(Item position entries)
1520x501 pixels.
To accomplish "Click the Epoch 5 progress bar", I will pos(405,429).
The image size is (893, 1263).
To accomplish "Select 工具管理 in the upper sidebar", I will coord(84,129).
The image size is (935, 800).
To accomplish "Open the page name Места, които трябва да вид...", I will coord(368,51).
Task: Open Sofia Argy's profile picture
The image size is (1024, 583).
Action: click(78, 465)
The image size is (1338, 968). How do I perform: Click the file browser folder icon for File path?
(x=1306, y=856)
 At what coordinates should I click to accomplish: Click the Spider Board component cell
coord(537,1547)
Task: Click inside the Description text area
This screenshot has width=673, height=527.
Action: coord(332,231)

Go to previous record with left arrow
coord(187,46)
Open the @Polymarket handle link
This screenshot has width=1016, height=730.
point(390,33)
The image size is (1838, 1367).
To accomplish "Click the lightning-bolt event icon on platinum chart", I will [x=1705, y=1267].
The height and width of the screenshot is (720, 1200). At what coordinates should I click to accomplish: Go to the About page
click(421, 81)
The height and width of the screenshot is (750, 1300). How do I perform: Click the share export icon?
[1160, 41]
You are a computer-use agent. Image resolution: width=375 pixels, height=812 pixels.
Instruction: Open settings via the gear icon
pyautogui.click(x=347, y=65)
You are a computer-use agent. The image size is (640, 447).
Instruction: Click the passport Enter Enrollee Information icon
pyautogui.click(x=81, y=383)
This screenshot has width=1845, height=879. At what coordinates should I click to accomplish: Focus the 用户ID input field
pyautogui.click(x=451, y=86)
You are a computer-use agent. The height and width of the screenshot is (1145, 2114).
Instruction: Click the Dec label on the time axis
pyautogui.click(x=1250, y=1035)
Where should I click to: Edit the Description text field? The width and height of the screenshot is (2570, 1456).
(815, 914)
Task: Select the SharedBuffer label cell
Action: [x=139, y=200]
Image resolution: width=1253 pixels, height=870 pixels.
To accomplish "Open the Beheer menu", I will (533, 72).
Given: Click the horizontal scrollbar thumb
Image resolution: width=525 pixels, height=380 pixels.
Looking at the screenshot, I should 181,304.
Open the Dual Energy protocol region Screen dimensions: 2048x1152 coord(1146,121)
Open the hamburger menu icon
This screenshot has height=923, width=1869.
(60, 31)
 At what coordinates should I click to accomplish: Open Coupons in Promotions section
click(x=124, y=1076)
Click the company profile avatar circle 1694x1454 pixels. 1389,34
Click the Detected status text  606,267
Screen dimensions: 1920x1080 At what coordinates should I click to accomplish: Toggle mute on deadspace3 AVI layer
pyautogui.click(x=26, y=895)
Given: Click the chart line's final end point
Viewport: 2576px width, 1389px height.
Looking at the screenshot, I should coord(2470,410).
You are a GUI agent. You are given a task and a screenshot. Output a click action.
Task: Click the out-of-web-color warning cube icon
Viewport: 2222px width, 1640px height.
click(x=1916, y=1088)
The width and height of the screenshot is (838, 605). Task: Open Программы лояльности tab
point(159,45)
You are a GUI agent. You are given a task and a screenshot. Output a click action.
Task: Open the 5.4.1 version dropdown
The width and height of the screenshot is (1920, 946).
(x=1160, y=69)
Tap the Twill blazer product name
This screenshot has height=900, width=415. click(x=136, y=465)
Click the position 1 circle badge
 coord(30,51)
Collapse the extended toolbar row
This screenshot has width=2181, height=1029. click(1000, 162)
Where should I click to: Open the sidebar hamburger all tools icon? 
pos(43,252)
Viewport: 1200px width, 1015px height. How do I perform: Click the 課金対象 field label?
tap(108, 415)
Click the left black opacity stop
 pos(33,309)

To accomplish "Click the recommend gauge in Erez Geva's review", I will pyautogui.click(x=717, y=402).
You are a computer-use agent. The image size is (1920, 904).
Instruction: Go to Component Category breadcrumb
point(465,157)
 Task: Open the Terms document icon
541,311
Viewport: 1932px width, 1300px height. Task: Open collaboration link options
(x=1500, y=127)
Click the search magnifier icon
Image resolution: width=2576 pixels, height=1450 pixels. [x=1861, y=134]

▶ PROBLEM REQUIREMENTS
Reproduce verbatim the lines from the one containing "Task: Open Sofia Argy's profile picture" up to and including the one containing "will (533, 72).".

▶ OUTPUT OF THE TASK
Task: Open Sofia Argy's profile picture
The image size is (1024, 583).
Action: click(78, 465)
The image size is (1338, 968). How do I perform: Click the file browser folder icon for File path?
(x=1306, y=856)
 At what coordinates should I click to accomplish: Click the Spider Board component cell
coord(537,1547)
Task: Click inside the Description text area
This screenshot has width=673, height=527.
Action: coord(332,231)

Go to previous record with left arrow
coord(187,46)
Open the @Polymarket handle link
This screenshot has width=1016, height=730.
point(390,33)
The image size is (1838, 1367).
To accomplish "Click the lightning-bolt event icon on platinum chart", I will [x=1705, y=1267].
The height and width of the screenshot is (720, 1200). At what coordinates should I click to accomplish: Go to the About page
click(421, 81)
The height and width of the screenshot is (750, 1300). How do I perform: Click the share export icon?
[1160, 41]
You are a computer-use agent. Image resolution: width=375 pixels, height=812 pixels.
Instruction: Open settings via the gear icon
pyautogui.click(x=347, y=65)
You are a computer-use agent. The image size is (640, 447).
Instruction: Click the passport Enter Enrollee Information icon
pyautogui.click(x=81, y=383)
This screenshot has width=1845, height=879. At what coordinates should I click to accomplish: Focus the 用户ID input field
pyautogui.click(x=451, y=86)
You are a computer-use agent. The height and width of the screenshot is (1145, 2114).
Instruction: Click the Dec label on the time axis
pyautogui.click(x=1250, y=1035)
Where should I click to: Edit the Description text field? The width and height of the screenshot is (2570, 1456).
(815, 914)
Task: Select the SharedBuffer label cell
Action: [x=139, y=200]
Image resolution: width=1253 pixels, height=870 pixels.
To accomplish "Open the Beheer menu", I will (533, 72).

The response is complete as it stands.